● Task description:
An exact copy is needed of the lines from the line holding "How do I perform: Click" through the final line of the listing below, both included.

● Given data:
★ ★ ★ ★ ★
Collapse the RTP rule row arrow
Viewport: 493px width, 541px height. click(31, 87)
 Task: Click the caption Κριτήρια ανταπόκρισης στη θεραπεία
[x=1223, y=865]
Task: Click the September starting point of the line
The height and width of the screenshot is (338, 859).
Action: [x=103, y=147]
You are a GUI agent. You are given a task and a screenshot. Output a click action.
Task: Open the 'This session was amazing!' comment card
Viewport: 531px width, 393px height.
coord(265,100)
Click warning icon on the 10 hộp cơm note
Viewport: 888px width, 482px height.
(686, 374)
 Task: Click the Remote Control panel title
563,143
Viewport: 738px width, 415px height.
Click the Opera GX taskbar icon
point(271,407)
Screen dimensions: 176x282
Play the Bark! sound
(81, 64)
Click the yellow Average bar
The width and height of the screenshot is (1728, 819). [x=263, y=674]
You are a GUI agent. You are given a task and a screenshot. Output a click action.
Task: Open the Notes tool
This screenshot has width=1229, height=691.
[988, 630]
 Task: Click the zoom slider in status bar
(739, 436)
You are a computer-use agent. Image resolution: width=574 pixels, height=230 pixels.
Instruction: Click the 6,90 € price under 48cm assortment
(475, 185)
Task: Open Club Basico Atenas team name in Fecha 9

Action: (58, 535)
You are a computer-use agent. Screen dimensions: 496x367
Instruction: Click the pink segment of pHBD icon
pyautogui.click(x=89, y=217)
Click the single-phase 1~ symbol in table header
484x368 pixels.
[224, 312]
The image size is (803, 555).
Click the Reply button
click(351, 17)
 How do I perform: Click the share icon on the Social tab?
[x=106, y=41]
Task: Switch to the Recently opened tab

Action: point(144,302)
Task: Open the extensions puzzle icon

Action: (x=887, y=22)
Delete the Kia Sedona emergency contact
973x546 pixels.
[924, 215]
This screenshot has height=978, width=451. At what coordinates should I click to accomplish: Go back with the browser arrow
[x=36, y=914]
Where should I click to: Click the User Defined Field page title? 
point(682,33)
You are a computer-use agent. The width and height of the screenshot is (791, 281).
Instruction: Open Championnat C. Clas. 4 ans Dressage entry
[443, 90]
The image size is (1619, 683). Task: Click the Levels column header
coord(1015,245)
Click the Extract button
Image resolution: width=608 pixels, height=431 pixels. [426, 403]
★ ★ ★ ★ ★
● Exercise output:
 How do I perform: Click the share icon on the Social tab?
[x=106, y=41]
Task: Switch to the Recently opened tab

Action: point(144,302)
Task: Open the extensions puzzle icon

Action: (x=887, y=22)
Delete the Kia Sedona emergency contact
973x546 pixels.
[924, 215]
This screenshot has height=978, width=451. At what coordinates should I click to accomplish: Go back with the browser arrow
[x=36, y=914]
Where should I click to: Click the User Defined Field page title? 
point(682,33)
You are a computer-use agent. The width and height of the screenshot is (791, 281).
Instruction: Open Championnat C. Clas. 4 ans Dressage entry
[443, 90]
The image size is (1619, 683). Task: Click the Levels column header
coord(1015,245)
Click the Extract button
Image resolution: width=608 pixels, height=431 pixels. [426, 403]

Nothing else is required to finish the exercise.